[[ ENTRIES SHOWN open ]]

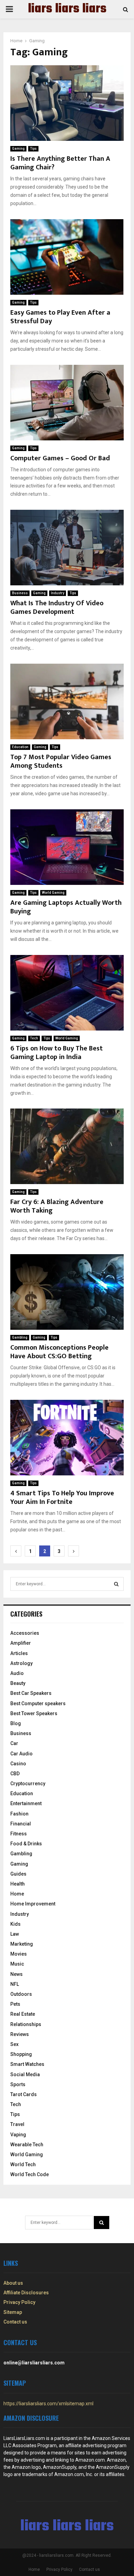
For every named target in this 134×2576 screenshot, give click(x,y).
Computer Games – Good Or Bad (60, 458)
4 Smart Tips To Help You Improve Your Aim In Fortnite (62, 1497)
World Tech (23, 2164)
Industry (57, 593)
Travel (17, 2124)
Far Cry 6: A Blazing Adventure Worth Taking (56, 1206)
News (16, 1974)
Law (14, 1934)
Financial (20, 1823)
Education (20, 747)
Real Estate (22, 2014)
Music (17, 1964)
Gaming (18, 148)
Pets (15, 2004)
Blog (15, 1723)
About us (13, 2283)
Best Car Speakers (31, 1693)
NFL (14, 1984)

[[ ENTRIES SHOWN closed ]]
[[ ENTRIES SHOWN open ]]

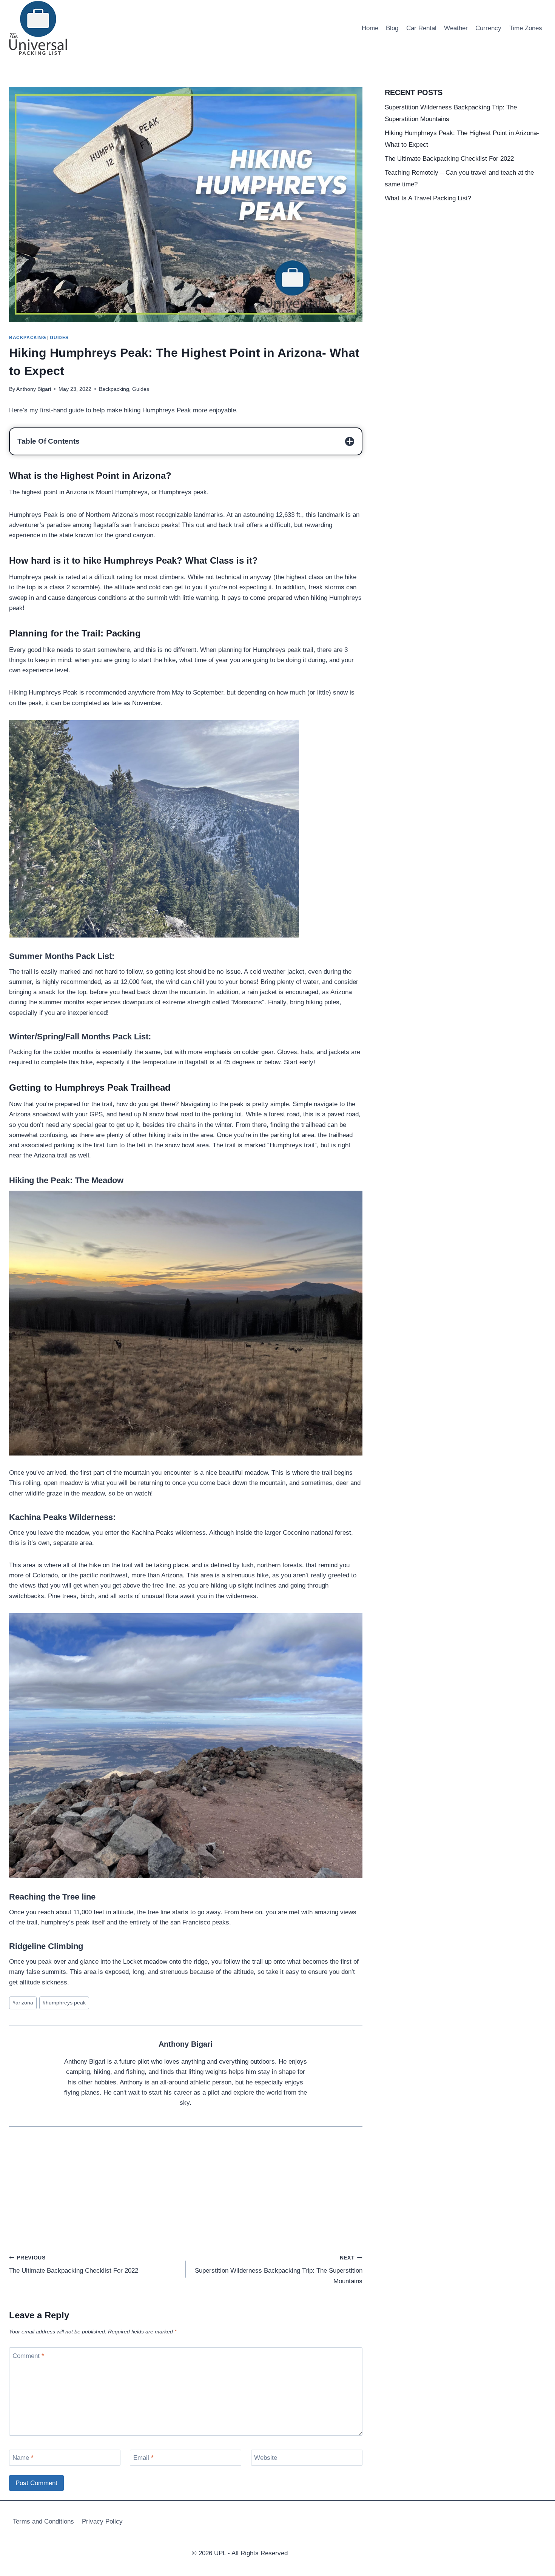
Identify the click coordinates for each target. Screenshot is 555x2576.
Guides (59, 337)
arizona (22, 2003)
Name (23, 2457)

[[ ENTRIES SHOWN closed ]]
[[ ENTRIES SHOWN open ]]

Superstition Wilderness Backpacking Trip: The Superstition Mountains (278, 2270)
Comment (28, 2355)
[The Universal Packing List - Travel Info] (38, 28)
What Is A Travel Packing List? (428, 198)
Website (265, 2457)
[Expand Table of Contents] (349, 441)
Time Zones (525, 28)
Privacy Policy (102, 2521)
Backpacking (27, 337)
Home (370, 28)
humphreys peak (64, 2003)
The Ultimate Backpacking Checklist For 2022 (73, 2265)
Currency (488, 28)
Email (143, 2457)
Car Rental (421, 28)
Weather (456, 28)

[[ ENTRIES SHOWN closed ]]

• [INSTRUCTIONS FOR THE TASK]
For every line above that has "Travel" in it, copy the line.

• [YOUR SOLUTION]
Travel (17, 2124)
[The Universal Packing List - Travel Info] (38, 28)
What Is A Travel Packing List? (428, 198)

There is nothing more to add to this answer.